• Task statement: Print every record exactly, with nothing added or left out.

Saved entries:
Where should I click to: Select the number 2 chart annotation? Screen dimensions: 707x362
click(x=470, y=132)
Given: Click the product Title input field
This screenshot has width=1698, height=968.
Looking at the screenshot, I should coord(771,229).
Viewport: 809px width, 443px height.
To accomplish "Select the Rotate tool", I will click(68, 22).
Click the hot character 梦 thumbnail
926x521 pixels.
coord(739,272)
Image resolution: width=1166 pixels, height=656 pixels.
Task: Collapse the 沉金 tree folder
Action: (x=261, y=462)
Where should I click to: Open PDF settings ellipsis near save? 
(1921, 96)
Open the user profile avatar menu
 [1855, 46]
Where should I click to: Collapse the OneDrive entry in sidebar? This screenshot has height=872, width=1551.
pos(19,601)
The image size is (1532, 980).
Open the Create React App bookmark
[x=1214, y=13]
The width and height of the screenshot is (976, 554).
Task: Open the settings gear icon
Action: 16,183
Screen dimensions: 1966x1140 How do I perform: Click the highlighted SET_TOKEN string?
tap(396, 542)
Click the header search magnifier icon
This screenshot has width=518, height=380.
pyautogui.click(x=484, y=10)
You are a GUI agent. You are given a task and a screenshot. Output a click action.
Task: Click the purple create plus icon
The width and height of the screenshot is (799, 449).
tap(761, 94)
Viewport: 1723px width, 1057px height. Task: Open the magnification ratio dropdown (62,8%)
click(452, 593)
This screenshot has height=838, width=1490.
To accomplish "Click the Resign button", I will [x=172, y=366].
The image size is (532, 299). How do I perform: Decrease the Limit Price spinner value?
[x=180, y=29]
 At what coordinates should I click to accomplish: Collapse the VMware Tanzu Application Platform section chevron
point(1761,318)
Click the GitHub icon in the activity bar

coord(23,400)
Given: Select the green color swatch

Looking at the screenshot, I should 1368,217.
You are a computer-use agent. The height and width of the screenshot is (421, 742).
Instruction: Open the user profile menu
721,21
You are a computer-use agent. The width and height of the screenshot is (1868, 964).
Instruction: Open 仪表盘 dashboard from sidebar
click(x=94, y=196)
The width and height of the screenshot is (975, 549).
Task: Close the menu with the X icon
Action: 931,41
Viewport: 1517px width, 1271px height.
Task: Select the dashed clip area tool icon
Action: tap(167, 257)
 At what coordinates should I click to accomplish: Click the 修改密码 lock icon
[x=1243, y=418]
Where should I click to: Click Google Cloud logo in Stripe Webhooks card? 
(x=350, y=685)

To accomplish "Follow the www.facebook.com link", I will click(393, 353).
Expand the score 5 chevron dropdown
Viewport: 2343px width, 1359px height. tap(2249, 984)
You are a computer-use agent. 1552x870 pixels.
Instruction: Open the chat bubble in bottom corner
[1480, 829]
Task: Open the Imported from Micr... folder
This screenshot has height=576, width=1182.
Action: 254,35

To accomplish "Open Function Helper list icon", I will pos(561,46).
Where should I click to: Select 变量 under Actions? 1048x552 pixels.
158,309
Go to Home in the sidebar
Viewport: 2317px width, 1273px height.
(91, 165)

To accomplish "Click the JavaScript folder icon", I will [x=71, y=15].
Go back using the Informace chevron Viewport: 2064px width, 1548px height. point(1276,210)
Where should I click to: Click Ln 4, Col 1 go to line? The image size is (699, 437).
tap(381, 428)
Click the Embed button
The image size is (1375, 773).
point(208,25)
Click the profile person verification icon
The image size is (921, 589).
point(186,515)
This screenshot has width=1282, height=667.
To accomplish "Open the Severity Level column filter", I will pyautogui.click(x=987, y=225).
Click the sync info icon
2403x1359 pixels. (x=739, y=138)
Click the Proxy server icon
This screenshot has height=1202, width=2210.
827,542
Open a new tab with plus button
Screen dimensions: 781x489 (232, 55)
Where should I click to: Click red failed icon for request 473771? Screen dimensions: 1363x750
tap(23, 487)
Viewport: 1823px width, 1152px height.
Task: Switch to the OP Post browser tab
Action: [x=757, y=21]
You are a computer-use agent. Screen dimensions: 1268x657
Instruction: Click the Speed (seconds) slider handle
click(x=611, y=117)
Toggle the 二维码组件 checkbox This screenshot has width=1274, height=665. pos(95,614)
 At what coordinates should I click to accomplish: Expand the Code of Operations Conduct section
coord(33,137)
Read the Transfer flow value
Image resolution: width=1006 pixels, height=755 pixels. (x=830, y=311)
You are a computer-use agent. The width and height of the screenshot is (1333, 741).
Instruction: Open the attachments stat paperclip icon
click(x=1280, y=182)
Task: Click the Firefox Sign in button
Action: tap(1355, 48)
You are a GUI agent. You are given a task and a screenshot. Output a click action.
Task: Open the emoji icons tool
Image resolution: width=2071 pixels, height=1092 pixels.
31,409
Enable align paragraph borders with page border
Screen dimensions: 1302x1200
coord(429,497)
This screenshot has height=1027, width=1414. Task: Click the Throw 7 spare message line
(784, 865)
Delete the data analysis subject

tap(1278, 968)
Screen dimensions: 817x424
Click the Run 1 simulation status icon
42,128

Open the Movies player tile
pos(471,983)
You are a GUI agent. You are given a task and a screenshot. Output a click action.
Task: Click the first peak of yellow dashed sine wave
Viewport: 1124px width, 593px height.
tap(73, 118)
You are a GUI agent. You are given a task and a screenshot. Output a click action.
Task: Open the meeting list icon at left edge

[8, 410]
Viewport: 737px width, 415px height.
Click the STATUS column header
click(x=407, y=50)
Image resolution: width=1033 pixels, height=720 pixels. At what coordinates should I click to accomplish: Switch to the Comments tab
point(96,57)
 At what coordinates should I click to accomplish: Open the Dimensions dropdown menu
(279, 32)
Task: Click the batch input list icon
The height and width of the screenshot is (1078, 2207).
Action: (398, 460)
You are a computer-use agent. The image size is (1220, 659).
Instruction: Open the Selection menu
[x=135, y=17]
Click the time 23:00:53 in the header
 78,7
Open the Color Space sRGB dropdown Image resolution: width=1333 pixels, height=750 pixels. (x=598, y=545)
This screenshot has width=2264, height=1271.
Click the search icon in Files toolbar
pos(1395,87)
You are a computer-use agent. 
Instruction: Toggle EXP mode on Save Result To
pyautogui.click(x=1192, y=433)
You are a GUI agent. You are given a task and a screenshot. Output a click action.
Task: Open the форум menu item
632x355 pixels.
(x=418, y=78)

• Your response:
Where should I click to: Select the number 2 chart annotation? Screen dimensions: 707x362
click(x=470, y=132)
Given: Click the product Title input field
This screenshot has width=1698, height=968.
Looking at the screenshot, I should coord(771,229).
Viewport: 809px width, 443px height.
To accomplish "Select the Rotate tool", I will click(68, 22).
Click the hot character 梦 thumbnail
926x521 pixels.
coord(739,272)
Image resolution: width=1166 pixels, height=656 pixels.
Task: Collapse the 沉金 tree folder
Action: (x=261, y=462)
Where should I click to: Open PDF settings ellipsis near save? 
(1921, 96)
Open the user profile avatar menu
 [1855, 46]
Where should I click to: Collapse the OneDrive entry in sidebar? This screenshot has height=872, width=1551.
pos(19,601)
The image size is (1532, 980).
Open the Create React App bookmark
[x=1214, y=13]
The width and height of the screenshot is (976, 554).
Task: Open the settings gear icon
Action: 16,183
Screen dimensions: 1966x1140 How do I perform: Click the highlighted SET_TOKEN string?
tap(396, 542)
Click the header search magnifier icon
This screenshot has width=518, height=380.
pyautogui.click(x=484, y=10)
You are a GUI agent. You are given a task and a screenshot. Output a click action.
Task: Click the purple create plus icon
The width and height of the screenshot is (799, 449).
tap(761, 94)
Viewport: 1723px width, 1057px height. Task: Open the magnification ratio dropdown (62,8%)
click(452, 593)
This screenshot has height=838, width=1490.
To accomplish "Click the Resign button", I will [x=172, y=366].
The image size is (532, 299). How do I perform: Decrease the Limit Price spinner value?
[x=180, y=29]
 At what coordinates should I click to accomplish: Collapse the VMware Tanzu Application Platform section chevron
point(1761,318)
Click the GitHub icon in the activity bar

coord(23,400)
Given: Select the green color swatch

Looking at the screenshot, I should 1368,217.
You are a computer-use agent. The height and width of the screenshot is (421, 742).
Instruction: Open the user profile menu
721,21
You are a computer-use agent. The width and height of the screenshot is (1868, 964).
Instruction: Open 仪表盘 dashboard from sidebar
click(x=94, y=196)
The width and height of the screenshot is (975, 549).
Task: Close the menu with the X icon
Action: 931,41
Viewport: 1517px width, 1271px height.
Task: Select the dashed clip area tool icon
Action: tap(167, 257)
 At what coordinates should I click to accomplish: Click the 修改密码 lock icon
[x=1243, y=418]
Where should I click to: Click Google Cloud logo in Stripe Webhooks card? 
(x=350, y=685)

To accomplish "Follow the www.facebook.com link", I will click(393, 353).
Expand the score 5 chevron dropdown
Viewport: 2343px width, 1359px height. tap(2249, 984)
You are a computer-use agent. 1552x870 pixels.
Instruction: Open the chat bubble in bottom corner
[1480, 829]
Task: Open the Imported from Micr... folder
This screenshot has height=576, width=1182.
Action: 254,35

To accomplish "Open Function Helper list icon", I will pos(561,46).
Where should I click to: Select 变量 under Actions? 1048x552 pixels.
158,309
Go to Home in the sidebar
Viewport: 2317px width, 1273px height.
(91, 165)

To accomplish "Click the JavaScript folder icon", I will [x=71, y=15].
Go back using the Informace chevron Viewport: 2064px width, 1548px height. point(1276,210)
Where should I click to: Click Ln 4, Col 1 go to line? The image size is (699, 437).
tap(381, 428)
Click the Embed button
The image size is (1375, 773).
point(208,25)
Click the profile person verification icon
The image size is (921, 589).
point(186,515)
This screenshot has width=1282, height=667.
To accomplish "Open the Severity Level column filter", I will pyautogui.click(x=987, y=225).
Click the sync info icon
2403x1359 pixels. (x=739, y=138)
Click the Proxy server icon
This screenshot has height=1202, width=2210.
827,542
Open a new tab with plus button
Screen dimensions: 781x489 (232, 55)
Where should I click to: Click red failed icon for request 473771? Screen dimensions: 1363x750
tap(23, 487)
Viewport: 1823px width, 1152px height.
Task: Switch to the OP Post browser tab
Action: [x=757, y=21]
You are a computer-use agent. Screen dimensions: 1268x657
Instruction: Click the Speed (seconds) slider handle
click(x=611, y=117)
Toggle the 二维码组件 checkbox This screenshot has width=1274, height=665. pos(95,614)
 At what coordinates should I click to accomplish: Expand the Code of Operations Conduct section
coord(33,137)
Read the Transfer flow value
Image resolution: width=1006 pixels, height=755 pixels. (x=830, y=311)
You are a computer-use agent. The width and height of the screenshot is (1333, 741).
Instruction: Open the attachments stat paperclip icon
click(x=1280, y=182)
Task: Click the Firefox Sign in button
Action: tap(1355, 48)
You are a GUI agent. You are given a task and a screenshot. Output a click action.
Task: Open the emoji icons tool
Image resolution: width=2071 pixels, height=1092 pixels.
31,409
Enable align paragraph borders with page border
Screen dimensions: 1302x1200
coord(429,497)
This screenshot has height=1027, width=1414. Task: Click the Throw 7 spare message line
(784, 865)
Delete the data analysis subject

tap(1278, 968)
Screen dimensions: 817x424
Click the Run 1 simulation status icon
42,128

Open the Movies player tile
pos(471,983)
You are a GUI agent. You are given a task and a screenshot. Output a click action.
Task: Click the first peak of yellow dashed sine wave
Viewport: 1124px width, 593px height.
tap(73, 118)
You are a GUI agent. You are given a task and a screenshot. Output a click action.
Task: Open the meeting list icon at left edge

[8, 410]
Viewport: 737px width, 415px height.
Click the STATUS column header
click(x=407, y=50)
Image resolution: width=1033 pixels, height=720 pixels. At what coordinates should I click to accomplish: Switch to the Comments tab
point(96,57)
 At what coordinates should I click to accomplish: Open the Dimensions dropdown menu
(279, 32)
Task: Click the batch input list icon
The height and width of the screenshot is (1078, 2207).
Action: (398, 460)
You are a computer-use agent. The image size is (1220, 659).
Instruction: Open the Selection menu
[x=135, y=17]
Click the time 23:00:53 in the header
 78,7
Open the Color Space sRGB dropdown Image resolution: width=1333 pixels, height=750 pixels. (x=598, y=545)
This screenshot has width=2264, height=1271.
Click the search icon in Files toolbar
pos(1395,87)
You are a computer-use agent. 
Instruction: Toggle EXP mode on Save Result To
pyautogui.click(x=1192, y=433)
You are a GUI agent. You are given a task and a screenshot. Output a click action.
Task: Open the форум menu item
632x355 pixels.
(x=418, y=78)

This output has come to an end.